Further, this doesn't allow a blanket adjustment to existing awards.



That is an argument in the opposite direction, but it overlooks two things.

1) The “documented justification” must reflect the requirements of subsection (c)(3), but that provision imposes no real substantive requirements. It’s a litigable, but the linked article concludes there must be more justification than the statute seems to require.

Note also that, amusingly, Kisor is still the law of the land and under that decision agencies still get deference in interpreting their own regulations.

2) The article frames the Congressional rider as prohibiting changes to the indirects. But the statute only prohibits changing the regulation, which HHS hasn’t done.

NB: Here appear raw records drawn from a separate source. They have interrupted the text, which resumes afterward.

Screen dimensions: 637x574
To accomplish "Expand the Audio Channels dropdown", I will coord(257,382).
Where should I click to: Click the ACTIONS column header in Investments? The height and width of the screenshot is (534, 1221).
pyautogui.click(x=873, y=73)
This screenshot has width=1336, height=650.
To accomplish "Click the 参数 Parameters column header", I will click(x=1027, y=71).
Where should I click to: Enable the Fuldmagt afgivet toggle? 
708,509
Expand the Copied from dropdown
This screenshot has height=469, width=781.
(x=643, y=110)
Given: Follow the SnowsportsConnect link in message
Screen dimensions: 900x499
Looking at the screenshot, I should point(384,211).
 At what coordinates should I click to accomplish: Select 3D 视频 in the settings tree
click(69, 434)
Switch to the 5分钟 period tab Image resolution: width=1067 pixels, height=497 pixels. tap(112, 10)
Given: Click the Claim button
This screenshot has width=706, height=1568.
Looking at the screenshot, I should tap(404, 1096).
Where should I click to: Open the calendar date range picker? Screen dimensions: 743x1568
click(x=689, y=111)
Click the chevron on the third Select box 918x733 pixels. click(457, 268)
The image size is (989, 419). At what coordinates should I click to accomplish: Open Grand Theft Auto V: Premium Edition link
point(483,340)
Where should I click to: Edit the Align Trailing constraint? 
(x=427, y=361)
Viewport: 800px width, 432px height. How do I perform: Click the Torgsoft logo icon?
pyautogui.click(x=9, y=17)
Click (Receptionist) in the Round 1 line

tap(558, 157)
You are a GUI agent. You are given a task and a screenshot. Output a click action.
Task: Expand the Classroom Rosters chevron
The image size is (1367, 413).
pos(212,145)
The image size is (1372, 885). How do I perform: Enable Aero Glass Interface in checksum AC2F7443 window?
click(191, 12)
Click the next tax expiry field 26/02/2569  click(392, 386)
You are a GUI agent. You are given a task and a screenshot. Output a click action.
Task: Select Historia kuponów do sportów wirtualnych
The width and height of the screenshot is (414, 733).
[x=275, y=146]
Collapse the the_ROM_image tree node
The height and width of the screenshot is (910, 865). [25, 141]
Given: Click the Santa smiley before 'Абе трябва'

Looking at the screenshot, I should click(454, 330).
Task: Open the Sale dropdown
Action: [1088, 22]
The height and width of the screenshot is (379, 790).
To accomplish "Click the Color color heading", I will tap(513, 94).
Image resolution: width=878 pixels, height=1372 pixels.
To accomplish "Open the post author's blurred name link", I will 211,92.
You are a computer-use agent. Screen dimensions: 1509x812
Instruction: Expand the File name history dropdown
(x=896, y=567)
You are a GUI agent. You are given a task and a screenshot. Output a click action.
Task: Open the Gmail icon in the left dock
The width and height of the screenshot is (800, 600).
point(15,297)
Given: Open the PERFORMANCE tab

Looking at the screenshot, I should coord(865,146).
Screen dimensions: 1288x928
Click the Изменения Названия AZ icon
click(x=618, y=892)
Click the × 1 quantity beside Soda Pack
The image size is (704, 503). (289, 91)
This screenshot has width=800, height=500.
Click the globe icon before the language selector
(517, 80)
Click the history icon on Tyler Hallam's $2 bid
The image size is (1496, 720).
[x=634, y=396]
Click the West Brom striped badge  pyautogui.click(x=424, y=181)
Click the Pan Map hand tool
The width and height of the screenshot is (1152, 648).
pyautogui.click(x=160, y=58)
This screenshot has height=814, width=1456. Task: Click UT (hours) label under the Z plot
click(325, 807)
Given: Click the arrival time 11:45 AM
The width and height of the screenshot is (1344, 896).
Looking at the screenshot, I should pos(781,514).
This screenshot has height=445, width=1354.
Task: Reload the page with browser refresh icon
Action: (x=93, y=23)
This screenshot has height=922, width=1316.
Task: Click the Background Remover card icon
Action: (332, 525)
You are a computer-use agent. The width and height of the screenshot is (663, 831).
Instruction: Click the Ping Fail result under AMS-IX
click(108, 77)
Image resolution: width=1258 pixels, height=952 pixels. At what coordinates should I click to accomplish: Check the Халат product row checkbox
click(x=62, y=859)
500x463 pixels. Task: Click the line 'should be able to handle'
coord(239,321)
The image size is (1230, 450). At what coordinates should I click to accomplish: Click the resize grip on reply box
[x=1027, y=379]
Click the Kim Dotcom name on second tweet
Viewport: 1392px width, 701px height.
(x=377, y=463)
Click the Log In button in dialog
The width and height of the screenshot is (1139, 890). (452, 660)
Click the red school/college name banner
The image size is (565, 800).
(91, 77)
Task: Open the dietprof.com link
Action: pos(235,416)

This is a pretty twisted reading; it basically is a reading of the statute that it has no effect or any kind of restraint at all.

We'll see what happens.


The statute just says the agency must use the existing regulations. The regulations were promulgated by the agency to govern its own discretion. The executive reads the regulation to constrain the civil service to a particular process, but allow the negotiated indirects to be overridden by the head of the agency with a documented reason.

You’re assuming that the regulation would constrain the head of the agency but why would that be the case?


Whether or not the head of agency is allowed to a drastic change like this doesn't change the fact that it is stupid. It's going to cost money in the long run.


The purpose of many laws is to require documentation without imposing any new limits on what the government can do.